___ The data ___
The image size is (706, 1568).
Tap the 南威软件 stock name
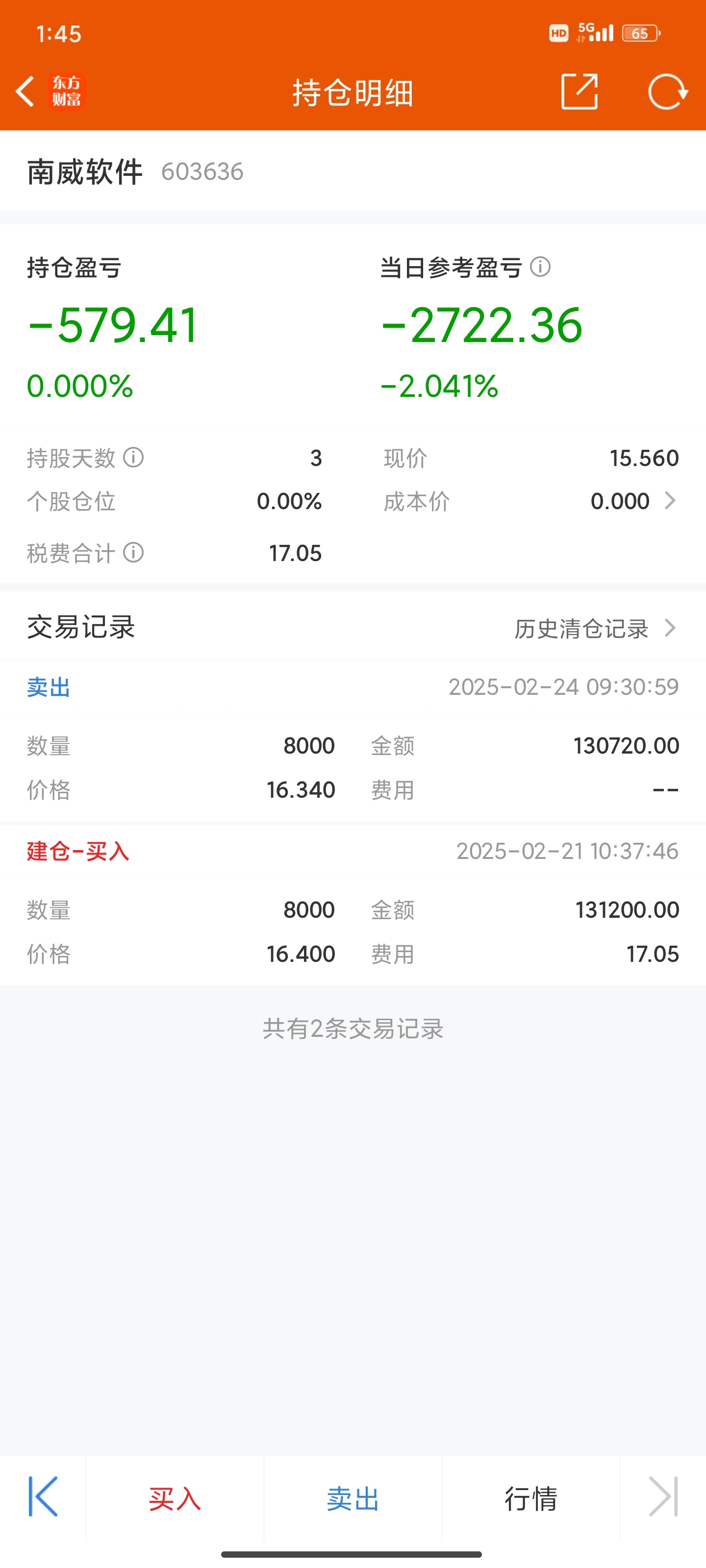coord(85,172)
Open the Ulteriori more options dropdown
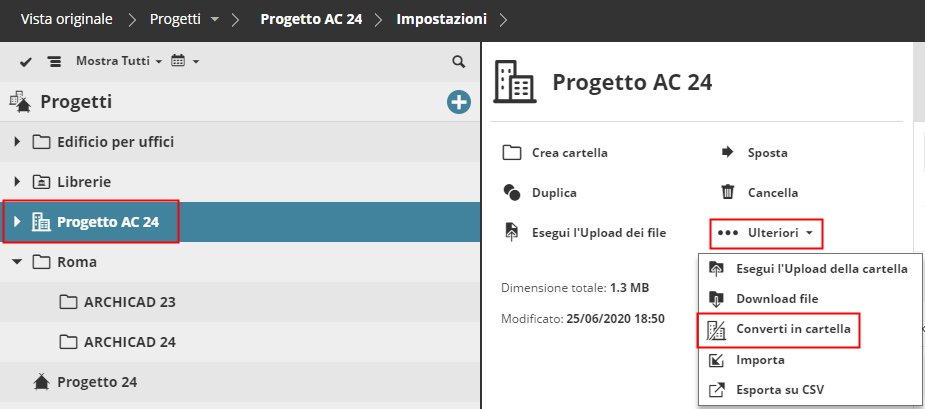This screenshot has height=409, width=925. [x=767, y=233]
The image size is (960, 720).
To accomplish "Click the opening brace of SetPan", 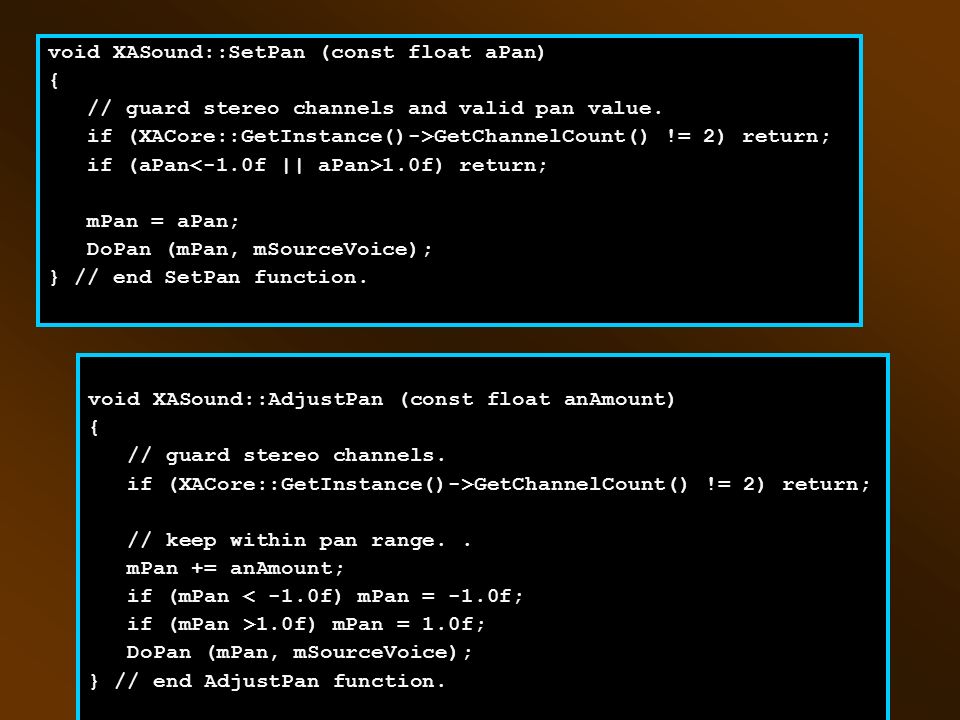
___
:: Directions for this task ::
In the lines above, locate the string "size". Copy every line where it occurs.

:: Written response ::
The image size is (706, 1568).
The image size is (960, 720).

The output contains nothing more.